By Cyril Tuohy
Suddenly, there’s a lot of action surrounding indexed universal life insurance products.
Sales are brisk, and a task force by the National Association of Insurance Commissioners is debating what illustrations that agents and carriers can use in marketing the products. Meanwhile, a New York financial watchdog has launched a probe into sales practices associated with the policies.
What’s going on?
Jason Konopik, chief financial officer of AMZ Financial Insurance Services LLC in Urbandale, Iowa, said IULs are on more people’s radar screens for two reasons: IULs remove many of the highs and lows of stock market volatility, and they offer the perfect hedge against tax uncertainty.

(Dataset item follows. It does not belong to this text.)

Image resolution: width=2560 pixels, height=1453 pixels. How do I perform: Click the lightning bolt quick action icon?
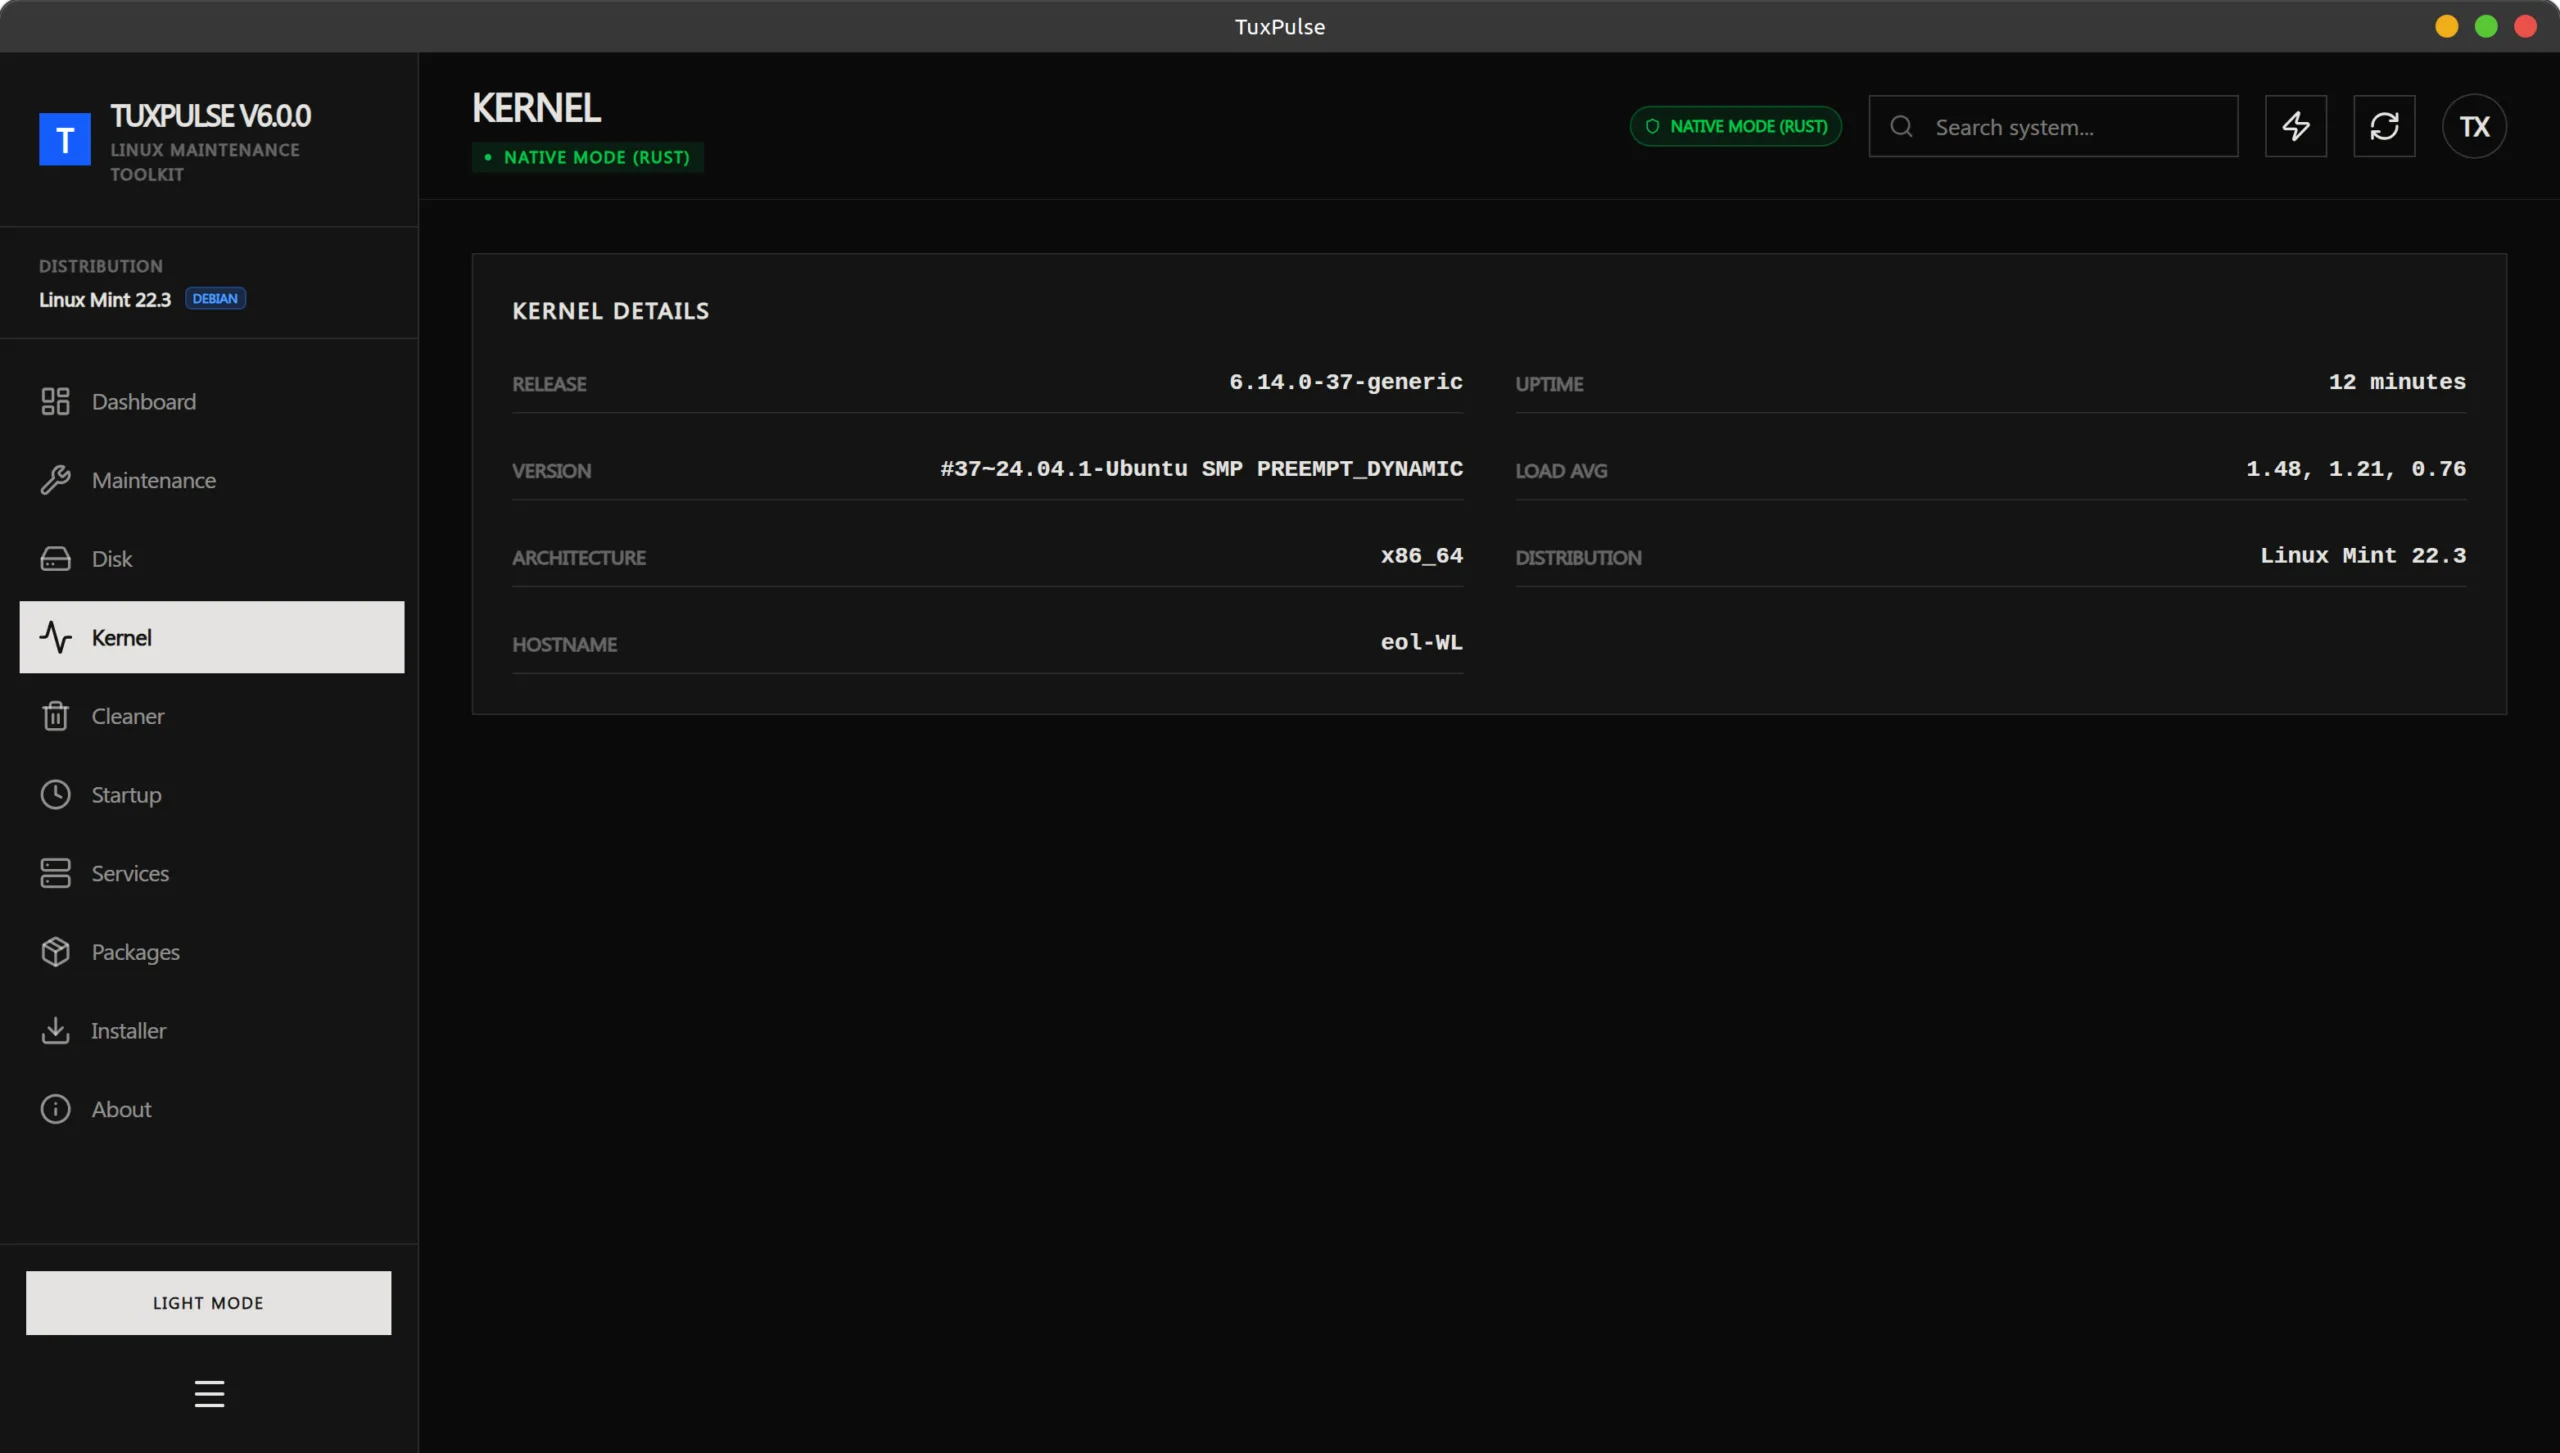point(2295,126)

IULs “hit the sweet spot of what clients are concerned about today,” Konopik said in an interview with InsuranceNewsNet.
Konopik, an expert on IULs, said the products are ideal for people around age 55 who still have a 10-year window before they start drawing down on their retirement income.
Unlike 401(k) products that some call a “time bomb” with regard to tax rates when the time comes to draw down on the assets, IULs offer the ability to take loans and withdrawals against the policy. Come time to retire, IULs produce steady cash flow. As nearly everybody knows by now, millions of Americans are going to be desperate for those cash flows in a few years.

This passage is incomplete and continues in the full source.